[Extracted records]
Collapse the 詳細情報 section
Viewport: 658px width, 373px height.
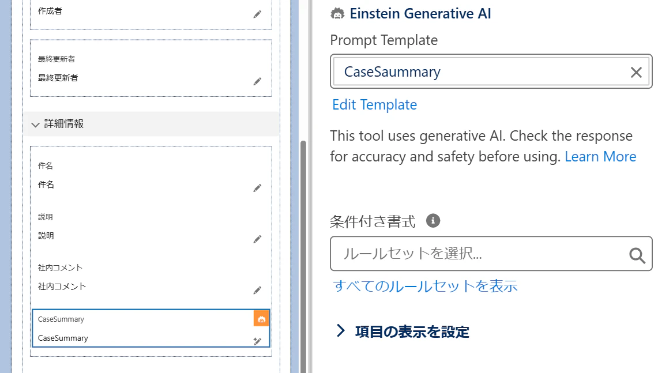35,124
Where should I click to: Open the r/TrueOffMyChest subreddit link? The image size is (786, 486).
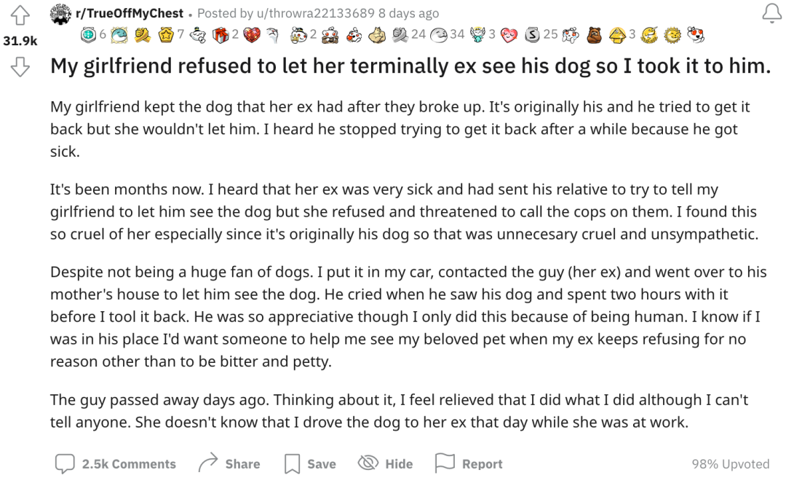pos(130,13)
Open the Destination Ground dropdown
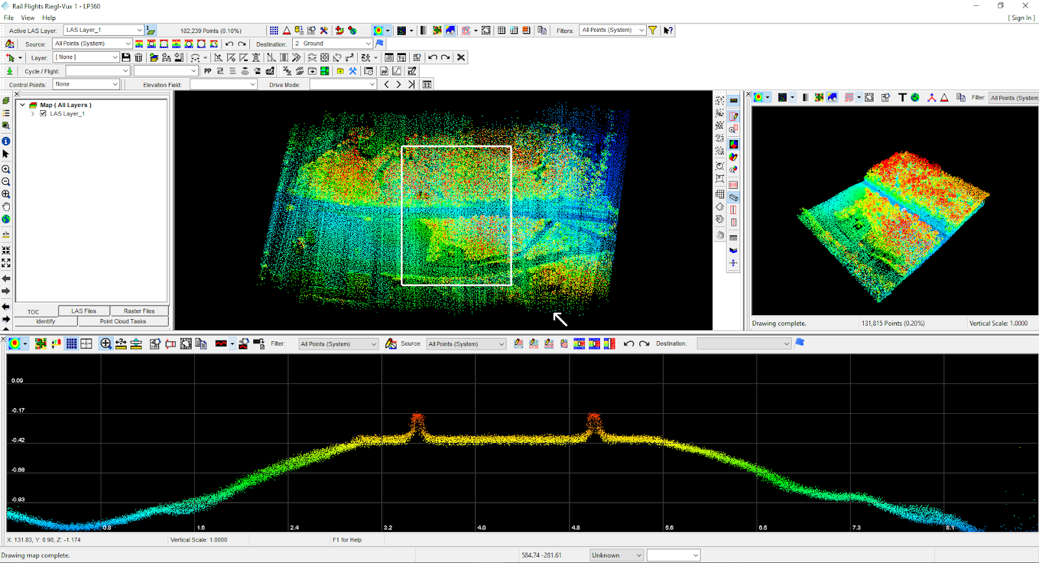This screenshot has height=563, width=1039. coord(368,44)
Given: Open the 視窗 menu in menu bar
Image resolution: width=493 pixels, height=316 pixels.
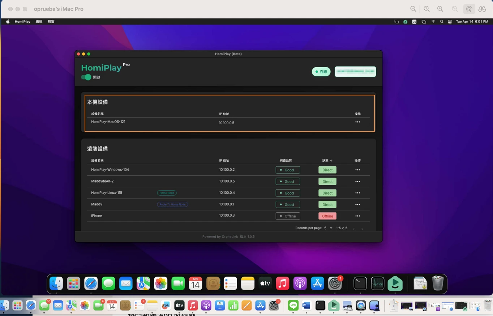Looking at the screenshot, I should pyautogui.click(x=51, y=22).
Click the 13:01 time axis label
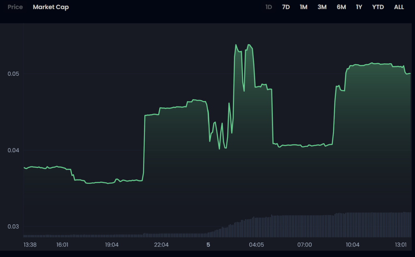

◆ What the exercise asks
Without carrying over any pictures, retype the records above exactly.

◆ Response area
Collapse the 詳細情報 section
Viewport: 658px width, 373px height.
35,124
Where should I click to: Open the r/TrueOffMyChest subreddit link? The image size is (786, 486).
pos(130,13)
Open the Destination Ground dropdown
This screenshot has height=563, width=1039. coord(368,44)
Given: Open the 視窗 menu in menu bar
Image resolution: width=493 pixels, height=316 pixels.
Looking at the screenshot, I should pyautogui.click(x=51, y=22).
Click the 13:01 time axis label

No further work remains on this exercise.